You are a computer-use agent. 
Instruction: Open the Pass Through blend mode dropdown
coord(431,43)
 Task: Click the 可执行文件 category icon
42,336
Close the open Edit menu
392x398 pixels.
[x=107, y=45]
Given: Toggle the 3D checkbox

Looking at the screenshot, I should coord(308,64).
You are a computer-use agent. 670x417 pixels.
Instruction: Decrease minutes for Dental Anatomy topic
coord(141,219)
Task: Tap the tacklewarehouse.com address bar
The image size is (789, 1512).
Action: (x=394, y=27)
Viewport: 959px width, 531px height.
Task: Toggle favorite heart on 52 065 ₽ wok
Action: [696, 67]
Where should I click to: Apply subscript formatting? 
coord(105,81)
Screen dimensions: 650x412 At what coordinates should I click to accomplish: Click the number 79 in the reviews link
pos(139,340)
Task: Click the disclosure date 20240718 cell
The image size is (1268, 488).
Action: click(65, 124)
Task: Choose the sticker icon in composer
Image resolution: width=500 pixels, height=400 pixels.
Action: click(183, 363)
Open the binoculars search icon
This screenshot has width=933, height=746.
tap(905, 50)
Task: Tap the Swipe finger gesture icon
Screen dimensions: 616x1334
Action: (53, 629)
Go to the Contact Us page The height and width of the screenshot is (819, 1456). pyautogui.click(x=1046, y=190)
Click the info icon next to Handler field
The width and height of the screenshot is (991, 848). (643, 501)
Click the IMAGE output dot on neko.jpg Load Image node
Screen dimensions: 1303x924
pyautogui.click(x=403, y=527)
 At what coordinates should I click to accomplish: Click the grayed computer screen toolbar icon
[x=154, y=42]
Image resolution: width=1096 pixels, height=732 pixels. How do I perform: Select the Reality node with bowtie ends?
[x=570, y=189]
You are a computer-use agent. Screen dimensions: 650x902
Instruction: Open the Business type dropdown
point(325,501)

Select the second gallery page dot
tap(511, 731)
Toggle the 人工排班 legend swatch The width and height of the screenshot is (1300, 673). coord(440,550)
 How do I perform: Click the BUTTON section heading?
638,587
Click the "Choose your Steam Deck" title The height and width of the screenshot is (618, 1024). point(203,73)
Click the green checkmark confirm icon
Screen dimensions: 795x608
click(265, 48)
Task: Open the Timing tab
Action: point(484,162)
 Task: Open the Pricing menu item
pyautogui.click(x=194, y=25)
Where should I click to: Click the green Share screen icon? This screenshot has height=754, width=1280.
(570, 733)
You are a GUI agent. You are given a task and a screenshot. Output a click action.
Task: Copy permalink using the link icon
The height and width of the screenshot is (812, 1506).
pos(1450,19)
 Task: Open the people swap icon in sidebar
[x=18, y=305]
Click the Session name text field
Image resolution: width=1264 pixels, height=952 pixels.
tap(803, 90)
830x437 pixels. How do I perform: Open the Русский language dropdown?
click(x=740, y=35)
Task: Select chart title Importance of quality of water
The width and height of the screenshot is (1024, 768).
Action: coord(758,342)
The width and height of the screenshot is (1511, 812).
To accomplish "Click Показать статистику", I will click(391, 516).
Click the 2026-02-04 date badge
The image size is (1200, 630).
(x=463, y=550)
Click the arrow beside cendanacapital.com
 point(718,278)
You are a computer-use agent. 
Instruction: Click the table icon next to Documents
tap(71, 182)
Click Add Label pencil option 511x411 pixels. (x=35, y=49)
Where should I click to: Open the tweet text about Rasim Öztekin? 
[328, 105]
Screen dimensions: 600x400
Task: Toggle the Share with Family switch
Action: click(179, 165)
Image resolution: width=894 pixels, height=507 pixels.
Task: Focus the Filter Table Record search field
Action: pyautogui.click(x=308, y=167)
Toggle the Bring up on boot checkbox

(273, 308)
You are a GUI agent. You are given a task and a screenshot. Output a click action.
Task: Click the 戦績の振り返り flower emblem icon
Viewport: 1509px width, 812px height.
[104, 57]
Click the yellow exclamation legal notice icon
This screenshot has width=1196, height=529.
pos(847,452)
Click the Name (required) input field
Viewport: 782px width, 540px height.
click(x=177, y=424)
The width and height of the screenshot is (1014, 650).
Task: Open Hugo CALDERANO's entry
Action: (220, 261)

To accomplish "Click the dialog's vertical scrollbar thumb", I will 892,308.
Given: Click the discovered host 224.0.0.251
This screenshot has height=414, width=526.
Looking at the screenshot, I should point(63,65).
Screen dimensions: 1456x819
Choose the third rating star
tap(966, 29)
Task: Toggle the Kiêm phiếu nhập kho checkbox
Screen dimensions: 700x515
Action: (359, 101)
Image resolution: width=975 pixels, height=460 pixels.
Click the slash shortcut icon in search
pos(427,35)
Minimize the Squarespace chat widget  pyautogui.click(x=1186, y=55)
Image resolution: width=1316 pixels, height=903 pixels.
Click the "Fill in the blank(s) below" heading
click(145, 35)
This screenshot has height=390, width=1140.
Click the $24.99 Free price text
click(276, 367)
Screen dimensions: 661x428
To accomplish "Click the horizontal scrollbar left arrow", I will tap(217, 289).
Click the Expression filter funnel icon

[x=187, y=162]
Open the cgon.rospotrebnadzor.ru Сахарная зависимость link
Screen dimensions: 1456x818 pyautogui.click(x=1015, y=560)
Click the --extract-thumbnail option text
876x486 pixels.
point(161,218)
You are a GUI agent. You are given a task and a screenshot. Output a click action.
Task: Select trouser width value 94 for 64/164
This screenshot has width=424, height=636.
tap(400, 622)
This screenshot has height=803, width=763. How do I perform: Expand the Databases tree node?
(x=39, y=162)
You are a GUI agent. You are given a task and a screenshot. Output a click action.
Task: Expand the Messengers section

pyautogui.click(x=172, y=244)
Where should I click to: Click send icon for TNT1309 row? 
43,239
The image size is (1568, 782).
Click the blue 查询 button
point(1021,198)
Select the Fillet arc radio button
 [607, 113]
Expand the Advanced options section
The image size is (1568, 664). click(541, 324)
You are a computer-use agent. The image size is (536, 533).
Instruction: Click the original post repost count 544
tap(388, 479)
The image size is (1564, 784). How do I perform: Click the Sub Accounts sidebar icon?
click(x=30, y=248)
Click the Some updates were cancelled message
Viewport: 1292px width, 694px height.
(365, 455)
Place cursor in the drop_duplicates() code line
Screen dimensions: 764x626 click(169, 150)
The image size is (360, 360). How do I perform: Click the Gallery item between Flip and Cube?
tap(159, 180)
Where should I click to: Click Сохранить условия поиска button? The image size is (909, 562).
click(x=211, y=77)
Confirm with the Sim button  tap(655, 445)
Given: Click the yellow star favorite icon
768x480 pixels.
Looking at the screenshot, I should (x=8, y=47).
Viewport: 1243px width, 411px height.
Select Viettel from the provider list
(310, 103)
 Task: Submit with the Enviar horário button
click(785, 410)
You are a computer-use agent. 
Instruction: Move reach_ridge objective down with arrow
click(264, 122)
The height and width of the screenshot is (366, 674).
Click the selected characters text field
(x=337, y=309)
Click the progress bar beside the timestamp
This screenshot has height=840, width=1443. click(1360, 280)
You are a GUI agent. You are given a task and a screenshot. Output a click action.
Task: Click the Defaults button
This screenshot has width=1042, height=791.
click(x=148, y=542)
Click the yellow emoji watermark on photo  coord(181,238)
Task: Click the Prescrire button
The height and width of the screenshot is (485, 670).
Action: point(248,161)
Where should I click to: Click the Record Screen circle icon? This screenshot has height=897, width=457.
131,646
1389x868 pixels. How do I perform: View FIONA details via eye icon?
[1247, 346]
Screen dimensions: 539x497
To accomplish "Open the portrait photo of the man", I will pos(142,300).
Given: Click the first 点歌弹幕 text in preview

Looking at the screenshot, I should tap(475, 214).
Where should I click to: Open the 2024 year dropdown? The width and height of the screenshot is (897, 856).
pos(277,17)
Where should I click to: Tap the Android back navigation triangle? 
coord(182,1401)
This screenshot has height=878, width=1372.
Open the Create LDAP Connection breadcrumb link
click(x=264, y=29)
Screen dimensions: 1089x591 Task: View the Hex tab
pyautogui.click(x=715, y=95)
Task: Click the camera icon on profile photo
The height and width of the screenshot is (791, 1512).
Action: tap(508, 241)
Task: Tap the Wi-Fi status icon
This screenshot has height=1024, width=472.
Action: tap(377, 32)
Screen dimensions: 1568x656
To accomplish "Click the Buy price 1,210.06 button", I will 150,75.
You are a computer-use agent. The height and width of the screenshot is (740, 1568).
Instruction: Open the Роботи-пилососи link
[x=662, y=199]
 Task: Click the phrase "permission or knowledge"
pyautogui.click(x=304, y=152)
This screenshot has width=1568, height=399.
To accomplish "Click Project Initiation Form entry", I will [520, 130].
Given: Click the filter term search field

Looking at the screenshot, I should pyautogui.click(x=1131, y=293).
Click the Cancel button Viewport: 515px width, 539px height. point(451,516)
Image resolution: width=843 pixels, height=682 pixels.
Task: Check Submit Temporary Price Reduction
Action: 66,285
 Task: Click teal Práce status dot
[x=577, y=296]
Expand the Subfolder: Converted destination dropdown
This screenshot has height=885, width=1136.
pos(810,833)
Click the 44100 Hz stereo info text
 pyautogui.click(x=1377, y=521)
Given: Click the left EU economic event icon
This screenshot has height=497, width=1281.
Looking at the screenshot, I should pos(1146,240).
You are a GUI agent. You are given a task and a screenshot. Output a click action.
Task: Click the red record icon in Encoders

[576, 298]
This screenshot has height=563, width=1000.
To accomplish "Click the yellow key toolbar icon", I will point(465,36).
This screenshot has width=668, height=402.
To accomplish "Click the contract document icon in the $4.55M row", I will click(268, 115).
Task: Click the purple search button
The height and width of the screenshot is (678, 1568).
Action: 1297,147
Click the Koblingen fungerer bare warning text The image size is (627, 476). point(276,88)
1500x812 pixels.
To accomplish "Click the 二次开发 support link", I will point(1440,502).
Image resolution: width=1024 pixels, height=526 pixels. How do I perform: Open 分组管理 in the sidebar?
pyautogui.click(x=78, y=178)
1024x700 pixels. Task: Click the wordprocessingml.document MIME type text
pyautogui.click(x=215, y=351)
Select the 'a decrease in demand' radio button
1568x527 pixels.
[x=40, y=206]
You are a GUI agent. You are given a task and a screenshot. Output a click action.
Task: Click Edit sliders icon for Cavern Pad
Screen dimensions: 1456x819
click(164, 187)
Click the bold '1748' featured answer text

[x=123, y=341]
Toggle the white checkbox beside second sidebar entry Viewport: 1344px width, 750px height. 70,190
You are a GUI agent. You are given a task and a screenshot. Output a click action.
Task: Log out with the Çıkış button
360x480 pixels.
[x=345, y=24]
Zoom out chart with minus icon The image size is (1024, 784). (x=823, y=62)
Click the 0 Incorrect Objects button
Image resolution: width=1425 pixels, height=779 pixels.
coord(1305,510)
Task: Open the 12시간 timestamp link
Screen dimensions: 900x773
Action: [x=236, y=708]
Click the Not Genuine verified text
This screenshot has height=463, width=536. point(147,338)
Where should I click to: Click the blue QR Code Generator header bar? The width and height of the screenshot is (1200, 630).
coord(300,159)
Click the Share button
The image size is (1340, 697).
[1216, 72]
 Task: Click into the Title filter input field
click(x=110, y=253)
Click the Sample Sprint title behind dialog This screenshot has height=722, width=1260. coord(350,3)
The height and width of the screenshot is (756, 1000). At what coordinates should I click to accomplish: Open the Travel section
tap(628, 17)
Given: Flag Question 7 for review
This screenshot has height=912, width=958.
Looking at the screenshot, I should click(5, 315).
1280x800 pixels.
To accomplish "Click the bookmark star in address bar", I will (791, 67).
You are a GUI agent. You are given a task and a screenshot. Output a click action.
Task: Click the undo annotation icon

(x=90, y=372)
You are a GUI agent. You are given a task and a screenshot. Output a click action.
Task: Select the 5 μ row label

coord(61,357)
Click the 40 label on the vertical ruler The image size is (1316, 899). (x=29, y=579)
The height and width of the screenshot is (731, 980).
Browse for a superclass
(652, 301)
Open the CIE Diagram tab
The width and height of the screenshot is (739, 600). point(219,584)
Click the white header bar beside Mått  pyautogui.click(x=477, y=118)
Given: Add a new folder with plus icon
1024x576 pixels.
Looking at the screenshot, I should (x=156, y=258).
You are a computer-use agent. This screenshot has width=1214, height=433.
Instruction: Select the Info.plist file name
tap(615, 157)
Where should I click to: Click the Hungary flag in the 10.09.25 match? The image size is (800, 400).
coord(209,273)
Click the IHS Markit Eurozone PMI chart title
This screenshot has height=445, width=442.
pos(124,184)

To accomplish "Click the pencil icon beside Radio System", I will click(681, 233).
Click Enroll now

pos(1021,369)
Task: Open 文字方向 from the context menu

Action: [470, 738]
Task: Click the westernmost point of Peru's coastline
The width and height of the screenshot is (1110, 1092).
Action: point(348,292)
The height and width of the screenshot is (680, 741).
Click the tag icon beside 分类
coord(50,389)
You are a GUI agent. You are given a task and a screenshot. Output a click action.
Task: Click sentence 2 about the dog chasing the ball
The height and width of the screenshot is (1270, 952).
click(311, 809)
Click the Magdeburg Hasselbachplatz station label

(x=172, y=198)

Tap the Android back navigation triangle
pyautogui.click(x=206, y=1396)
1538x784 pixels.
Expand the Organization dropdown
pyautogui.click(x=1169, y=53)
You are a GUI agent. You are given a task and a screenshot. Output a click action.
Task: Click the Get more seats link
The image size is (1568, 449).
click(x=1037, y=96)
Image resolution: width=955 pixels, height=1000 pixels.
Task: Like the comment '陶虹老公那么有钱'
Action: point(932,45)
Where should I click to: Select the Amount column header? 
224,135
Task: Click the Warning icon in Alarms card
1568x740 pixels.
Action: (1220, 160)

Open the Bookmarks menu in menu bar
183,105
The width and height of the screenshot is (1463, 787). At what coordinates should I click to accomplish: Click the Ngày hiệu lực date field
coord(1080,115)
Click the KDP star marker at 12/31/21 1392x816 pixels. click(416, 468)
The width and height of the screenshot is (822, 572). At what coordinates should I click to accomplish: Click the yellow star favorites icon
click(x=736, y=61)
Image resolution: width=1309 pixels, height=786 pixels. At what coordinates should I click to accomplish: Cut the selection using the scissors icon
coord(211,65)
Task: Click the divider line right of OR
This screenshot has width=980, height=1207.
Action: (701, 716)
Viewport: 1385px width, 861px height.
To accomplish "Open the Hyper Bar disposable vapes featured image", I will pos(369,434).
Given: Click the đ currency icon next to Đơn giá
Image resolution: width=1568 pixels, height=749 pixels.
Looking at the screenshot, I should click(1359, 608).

□ □ □ □ □

_Task to carry out_.
From the records above, copy each line that contains the word "Edit".

_Written reply_.
Close the open Edit menu
Task: Click Edit sliders icon for Cavern Pad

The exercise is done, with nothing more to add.